## Problem to solve
Format the rows from the line containing "Viewport: 540px width, 315px" through the end of the rows as a JSON list of strings, one string per line, with blank lines skipped and the pictures left out.

## Given entries
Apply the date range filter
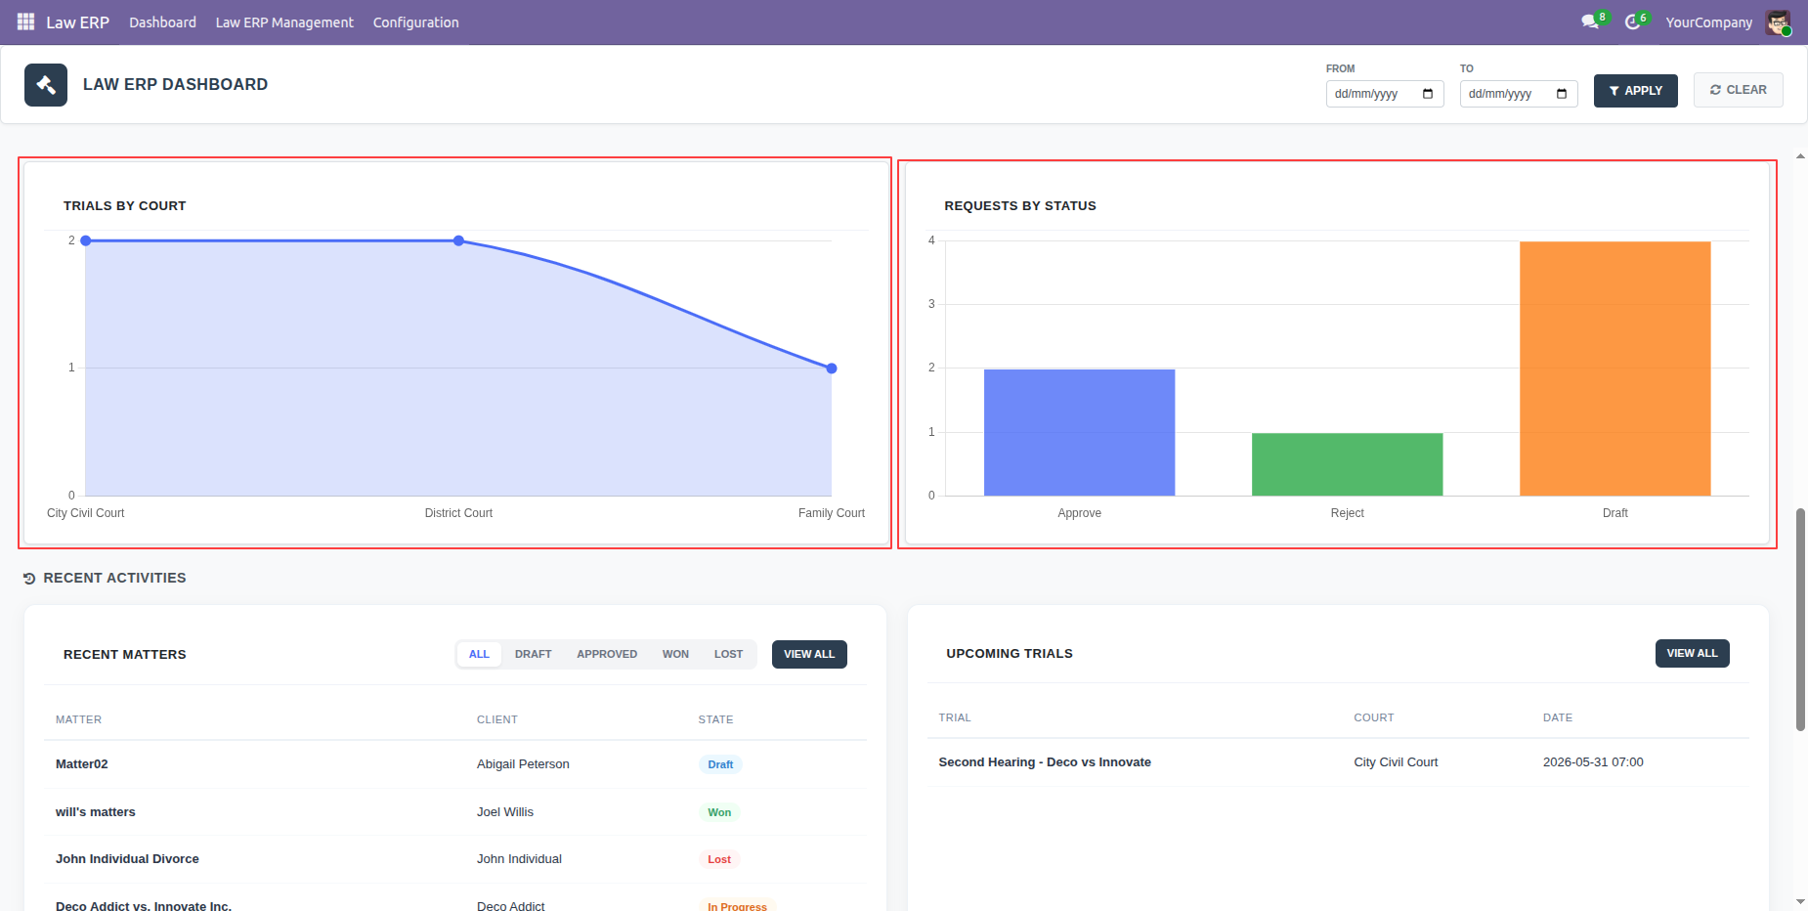 [1635, 91]
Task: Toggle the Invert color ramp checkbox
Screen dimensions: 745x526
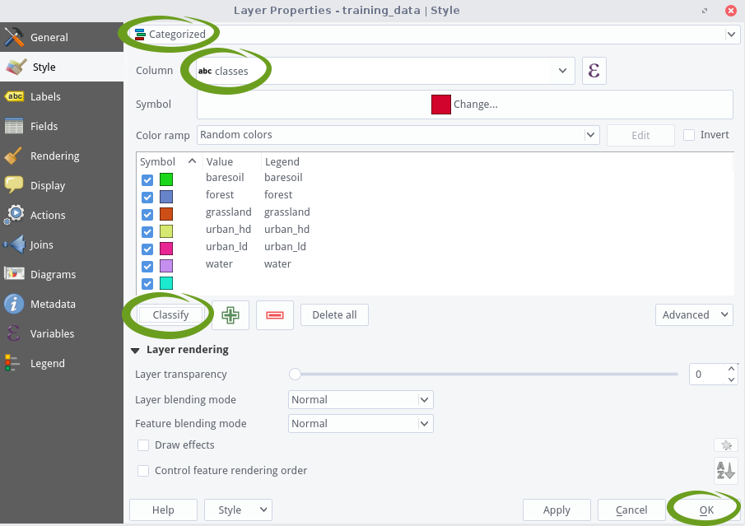Action: tap(690, 135)
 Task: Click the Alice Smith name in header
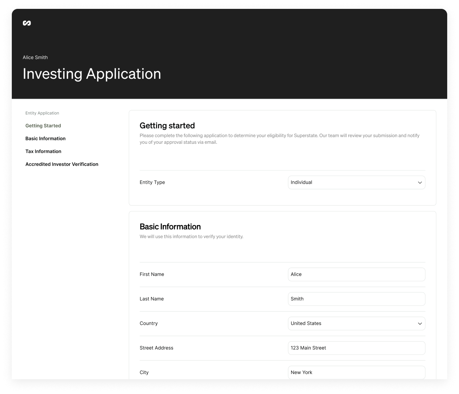pos(35,57)
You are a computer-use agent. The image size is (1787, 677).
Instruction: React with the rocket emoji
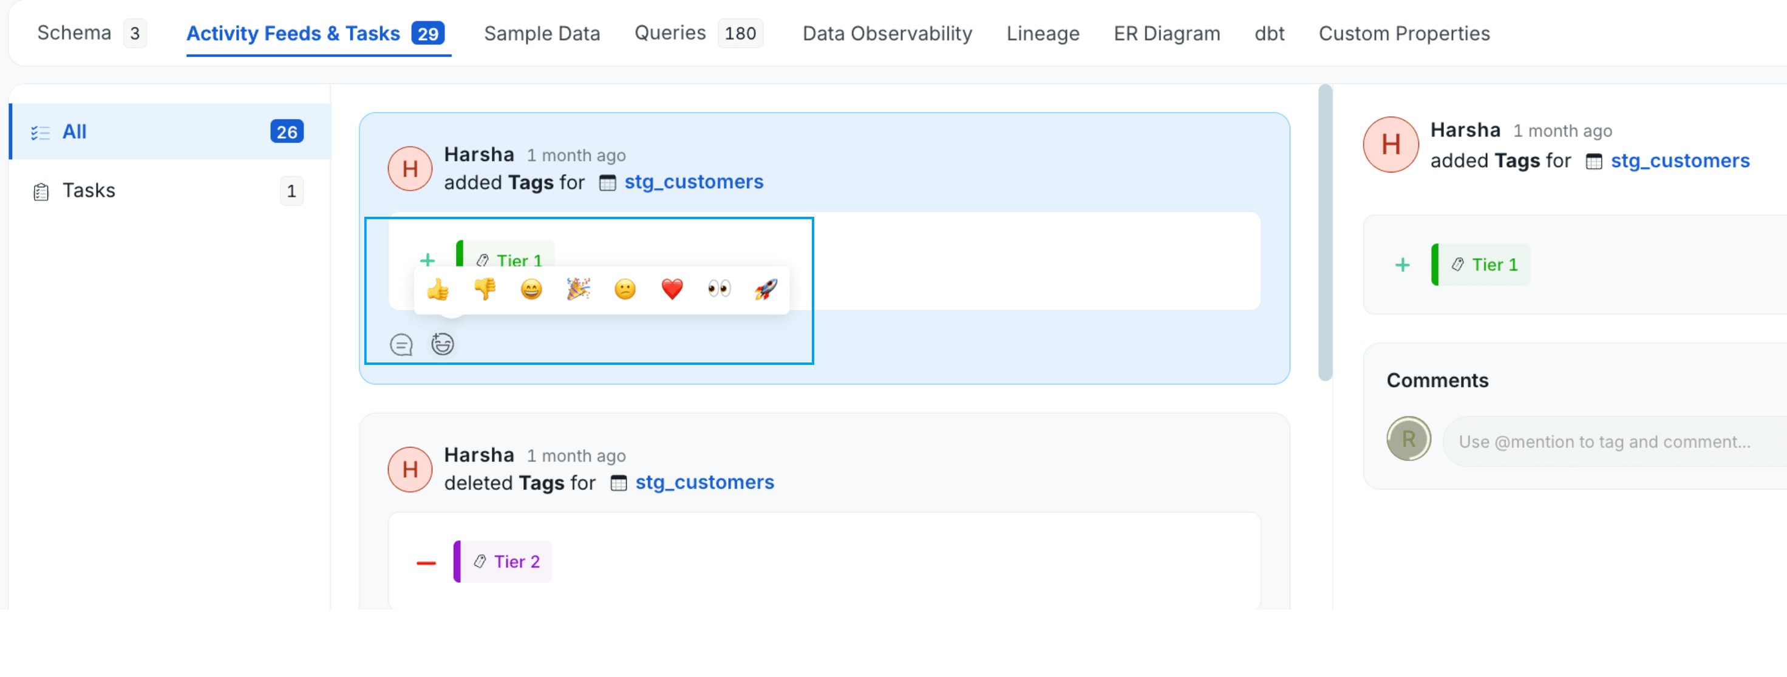coord(766,289)
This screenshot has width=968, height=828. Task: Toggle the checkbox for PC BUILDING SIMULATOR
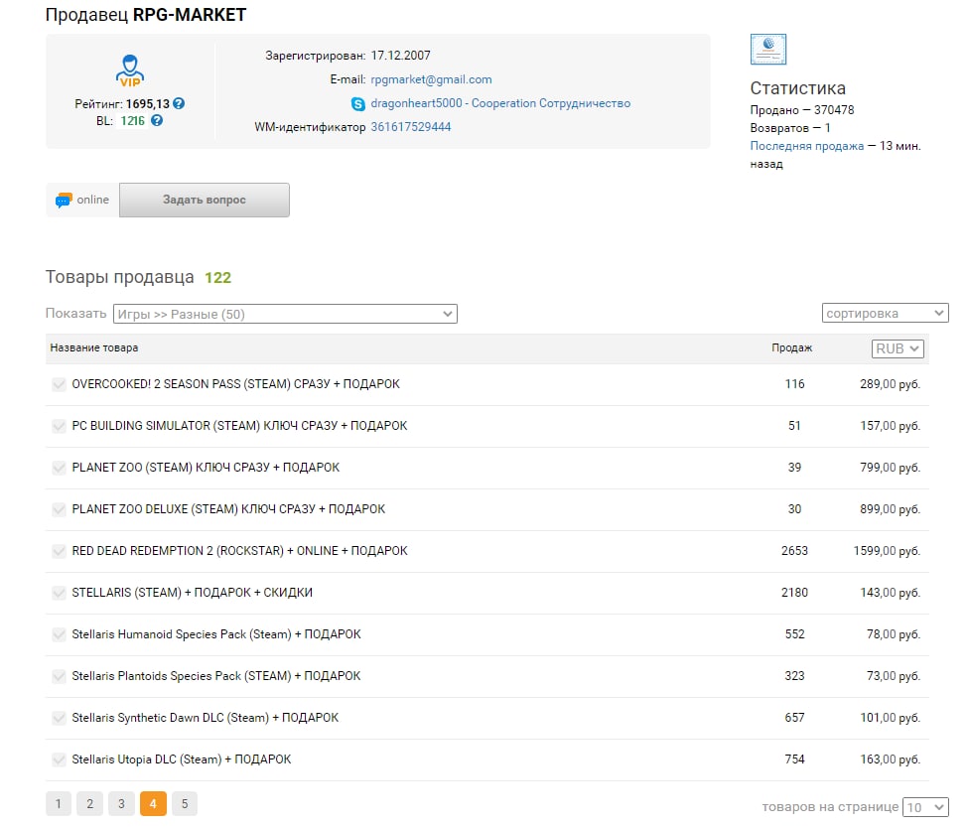[x=59, y=426]
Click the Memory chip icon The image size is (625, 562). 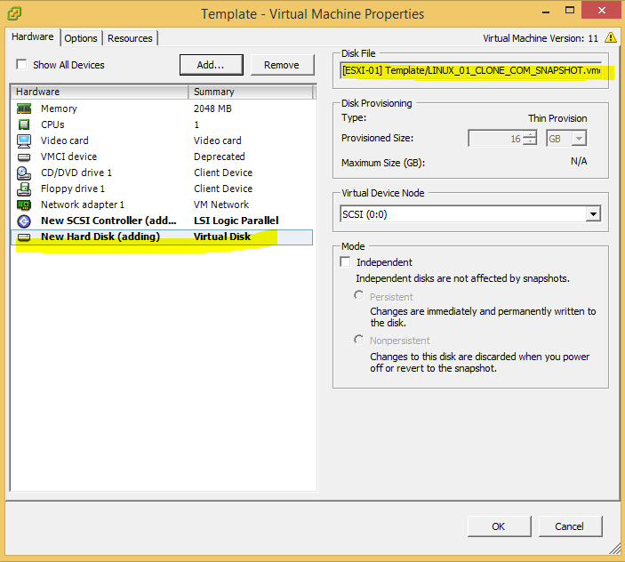coord(24,108)
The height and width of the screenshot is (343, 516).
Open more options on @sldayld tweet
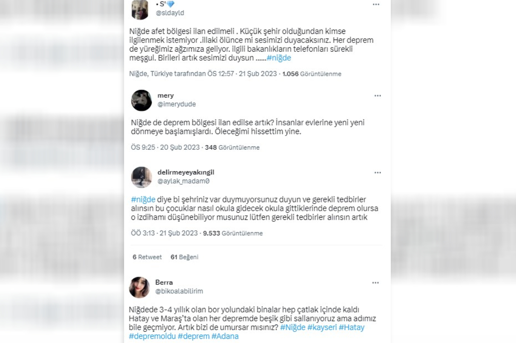point(376,5)
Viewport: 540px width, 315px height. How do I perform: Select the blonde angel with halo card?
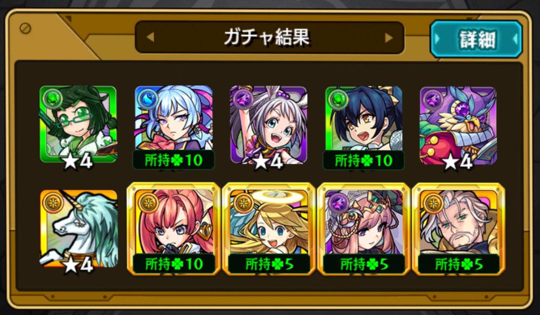click(269, 228)
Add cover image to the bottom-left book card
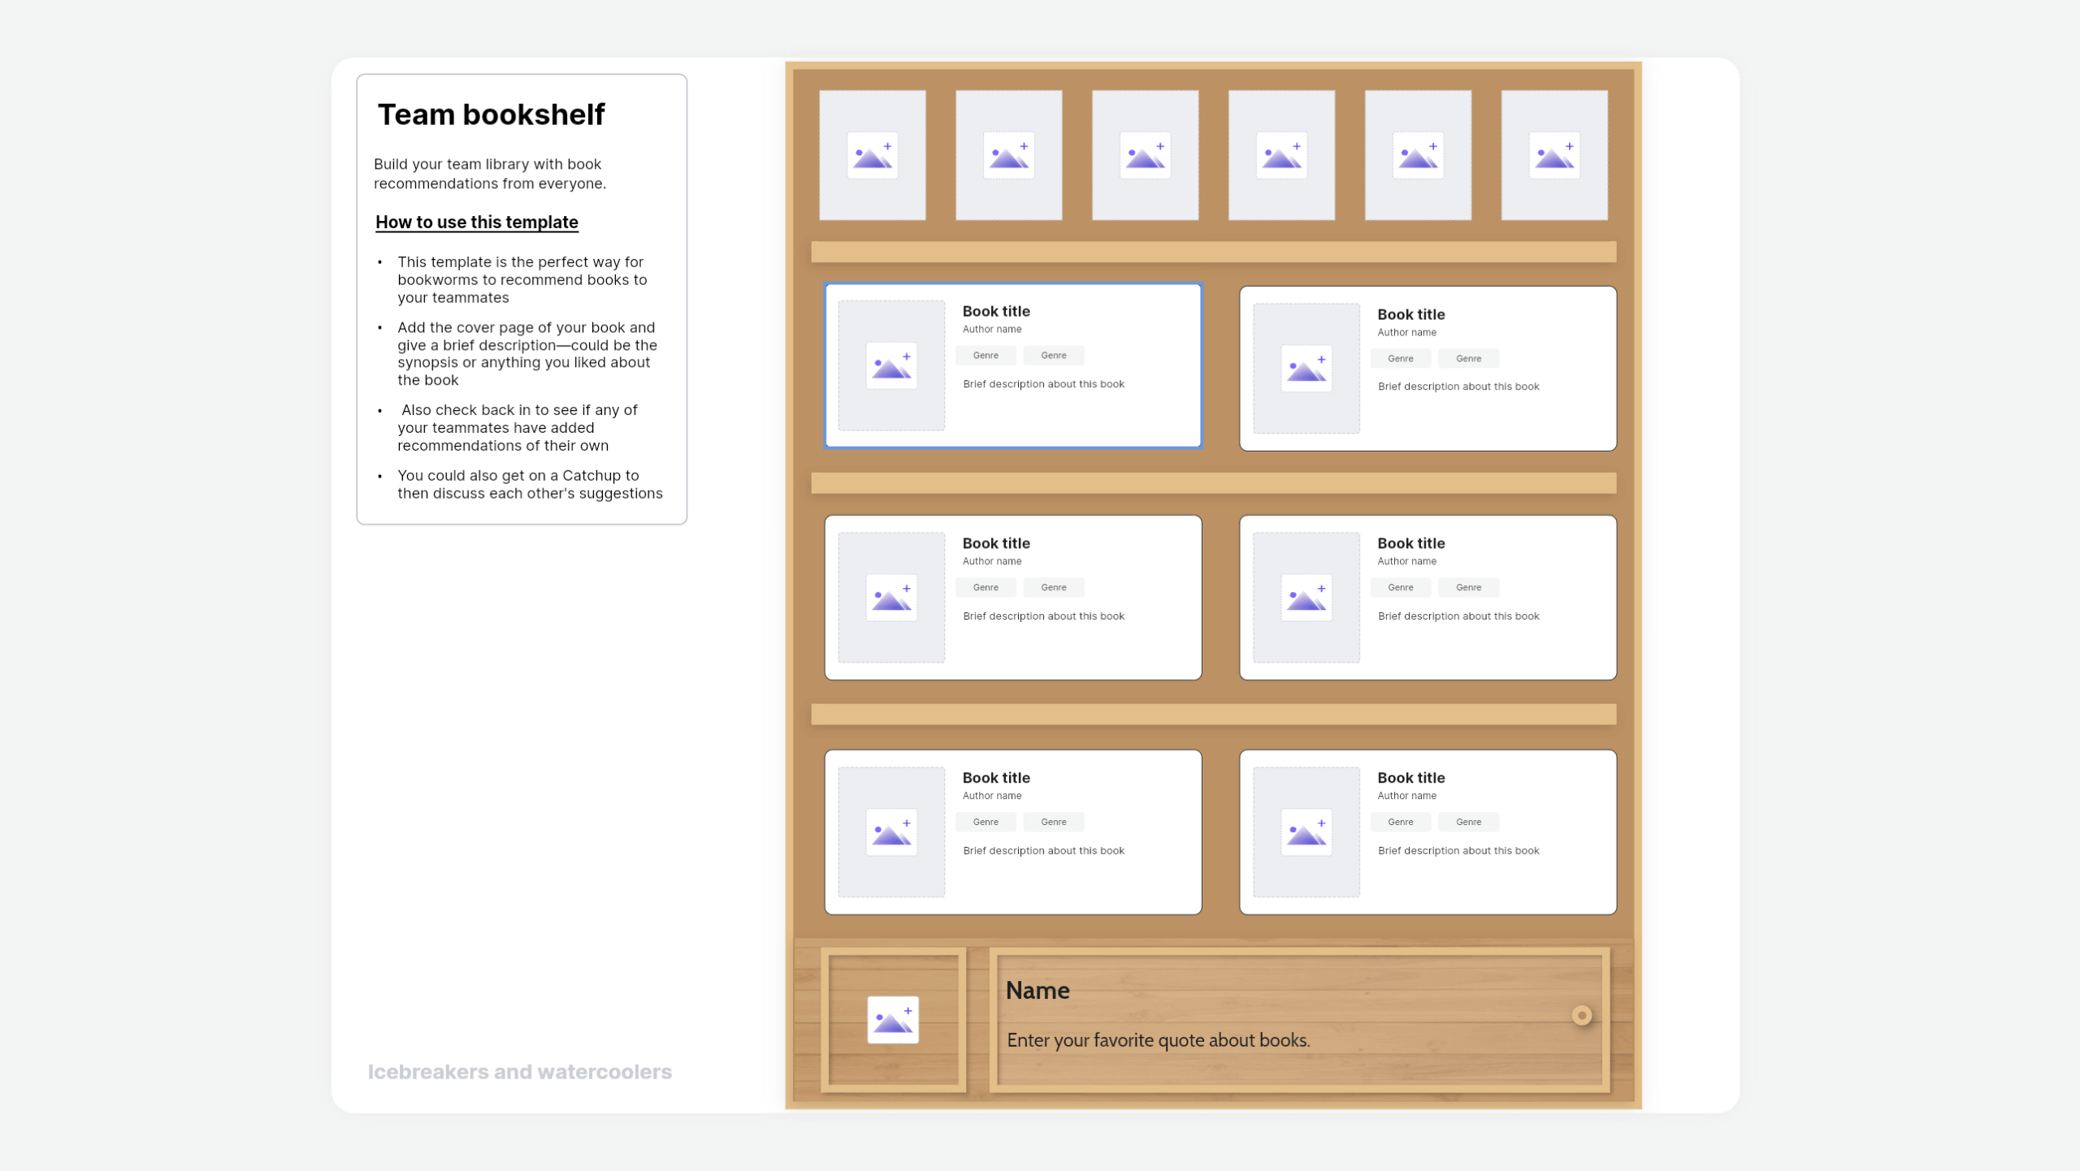The width and height of the screenshot is (2080, 1171). click(891, 832)
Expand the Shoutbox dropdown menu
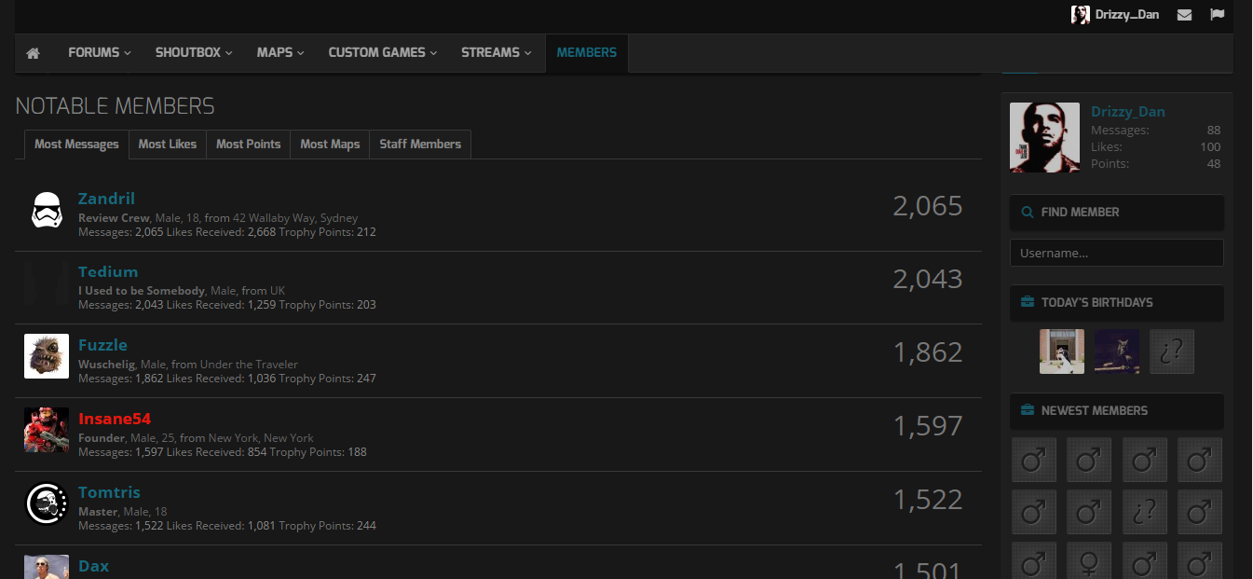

## Exercise result
[
  "Viewport: 540px width, 315px height. How do I perform: Select the blonde angel with halo card?",
  "click(269, 228)",
  "Add cover image to the bottom-left book card",
  "The width and height of the screenshot is (2080, 1171). click(891, 832)",
  "Expand the Shoutbox dropdown menu"
]